くるくが考案した「木頭アメゴバーガー」=那賀町木頭南宇

 那賀町木頭南宇のコミュニティーカフェ「柚冬庵(ゆとうあん)くるく」が、地元産のアメゴを使った「木頭アメゴバーガー」を考案した。隠し味にユズこしょうを加えており、木頭ならではのご当地バーガーとして育てていきたい考えだ。29日、農村舞台公演が催される同町拝宮(はいぎゅう)の白人(しらひと)神社境内で試験販売する。

 アメゴを三枚におろしてフライにし、ユズこしょう入りのタルタルソースを絡めて、地元産のレタスやタマネギと一緒にマフィンで挟んだ。軟らかい食感で、ほどよい甘みのソースがくせのない「渓流の女王」の味を引き立てている。

 くるく代表の榊野瑞恵さん(55)と町地域おこし協力隊の小杉遥奈さん(30)、小林佳奈さん(22)が「アメゴを素材にして木頭の魅力が詰まったバーガーを」と、レシピを考えた。6日にくるくで試食会を開き、参加した地元住民からは「くせがなく、さっぱりしている」「高齢者にも食べやすい」などの声が相次いだ。

 農村舞台公演は29日午前11時~午後3時。木頭アメゴバーガーは500円で売り出す。同公演以降も、町内で開かれるイベントなどでの販売を検討する。

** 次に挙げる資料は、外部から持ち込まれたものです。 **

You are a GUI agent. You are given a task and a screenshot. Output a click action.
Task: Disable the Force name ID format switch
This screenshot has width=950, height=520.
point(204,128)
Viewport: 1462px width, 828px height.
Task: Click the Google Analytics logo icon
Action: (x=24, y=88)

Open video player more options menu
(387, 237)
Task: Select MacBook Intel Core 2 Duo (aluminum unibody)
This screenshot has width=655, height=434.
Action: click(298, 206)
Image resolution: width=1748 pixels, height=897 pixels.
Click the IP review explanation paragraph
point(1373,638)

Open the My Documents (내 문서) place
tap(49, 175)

 榊野さんは「アメゴやユズなど地元の産品を使った商品を開発し、6次産業化を進めれば、地域活性化につながる。好評なら第2弾、第3弾のバーガーも考えたい」と話している。

◎ジビエのレストラン、今年もお目見え

 那賀町拝宮の白人神社境内で29日に催される農村舞台公演で、今年も1日限りの「杜(もり)のレストラン」がお目見えする。ジビエ(野生鳥獣肉)料理や地元の伝統的な食事が味わえ、主催する阿波農村舞台の会は「心尽くしの料理に舌鼓を打ちながら、人形浄瑠璃を楽しんでほしい」と利用を呼び掛けている。

 当日は境内に屋台を構え、町特産のユズを使ったちらしずし「かきまぜ」、おはぎ「はんごろし」といった郷土料理をはじめ、シカ肉を使った「鹿サラミドック」を売り出す。今年は、1人用の屋根付き販売台を抱えた売り子が会場を巡回する「えびすさんの移動屋台」も登場するなど、趣向を凝らしたもてなしを用意している。

 公演は午前11時から。地元の丹生谷清流座が寿二人三番叟(ことぶきににんさんばそう)を披露するほか、拝宮谷農村舞台保存会などの「えびす舞」、松茂町のふれあい座の「壷坂(つぼさか)観音霊験記 沢市内の段」なども上演される。